Selon une information du journaliste Aziz Zemmouri, du magazine Le Point, confirmée par l'AFP, le directeur général de la police nationale, Eric Morvan, a annoncé le 7 janvier son départ lors de ses vœux de nouvelle année à ses confrères préfets. A 62 ans, il entend faire valoir ses droits à la retraite de manière anticipée (au lieu d'un départ à 65 ans comme les autres hauts fonctionnaires) après plus de deux années à ce poste très exposé. Selon Le Point, la rumeur concernant son départ circulait déjà depuis l'été 2019. Il avait auparavant occupé le poste de directeur de cabinet du ministre de l'Intérieur de François Hollande, Bernard Cazeneuve, notamment pendant les attentats de 2015.

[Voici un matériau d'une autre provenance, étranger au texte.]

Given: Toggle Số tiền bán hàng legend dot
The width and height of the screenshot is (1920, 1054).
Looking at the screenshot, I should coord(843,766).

Selon le journaliste de l'hebdomadaire, Eric Morvan avait déjà été décrit comme «exténué» par les différentes crises qui ont traversé la maison police depuis le début du mandat d'Emmanuel Macron : l'affaire Benalla, les très nombreux suicides au sein des forces de l'ordre et particulièrement dans la police nationale, qui a perdu plus d'une centaine d'agents de cette manière depuis sa prise de fonction en août 2017 (dont 59 en 2019), et bien entendu la crise des Gilets jaunes qui a entraîné la chute des têtes pensantes de la préfecture de police de Paris en mars 2019. Eric Morvan n'était pas particulièrement connu pour être enclin au dialogue avec ses contradicteurs au sein des associations de policiers en colère et de certains syndicats minoritaires, comme ViGi et France Police, préférant la négociation avec les organisations syndicales majoritaires du secteur à l'instar d'Unité-SGP, Alliance et Unsa-Police.

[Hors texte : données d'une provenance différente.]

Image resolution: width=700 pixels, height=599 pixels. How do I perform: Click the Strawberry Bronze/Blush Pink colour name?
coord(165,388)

Dans un courrier de vœux adressé à ses pairs, préfets, que l'AFP a pu consulter, Eric Morvan souhaite «à [son] successeur/[sa] "successeure" toute l'énergie nécessaire pour conduire "le grand paquebot" qui a mobilisé tout [son] engagement au cours des 31 derniers mois» et précise : «Je souhaite surtout à tous les policiers de ne pas céder aux sirènes du découragement face à l'adversité plurielle mais au contraire d'affirmer leur fierté d'appartenir à une très belle institution, quelles que soient les difficultés.»

C'est un signal catastrophique pour cette institution qui aurait besoin de stabilité et de solidité, les rats quittent le navire !

Contacté par RT France, le secrétaire général de ViGi, Alexandre Langlois, a salué «une première victoire, en attendant que la justice le condamne pour ses méfaits». En effet, le syndicat est à l'origine d'une plainte au pénal déposée en septembre 2019 contre Eric Morvan pour les 110 suicides survenus au sein de la police nationale pendant son exercice, à l'image de ce qui s'est passé chez France Télécom : «Il part à la retraite de façon anticipée, bon débarras. Mais notons qu'il s'agit de quelqu'un qui a participé à la réforme des retraites dans la police nationale et qui part en avance... pendant que nos collègues de terrain partiront plus tard, donc "faites ce que je dis pas ce que je fais", encore une fois !»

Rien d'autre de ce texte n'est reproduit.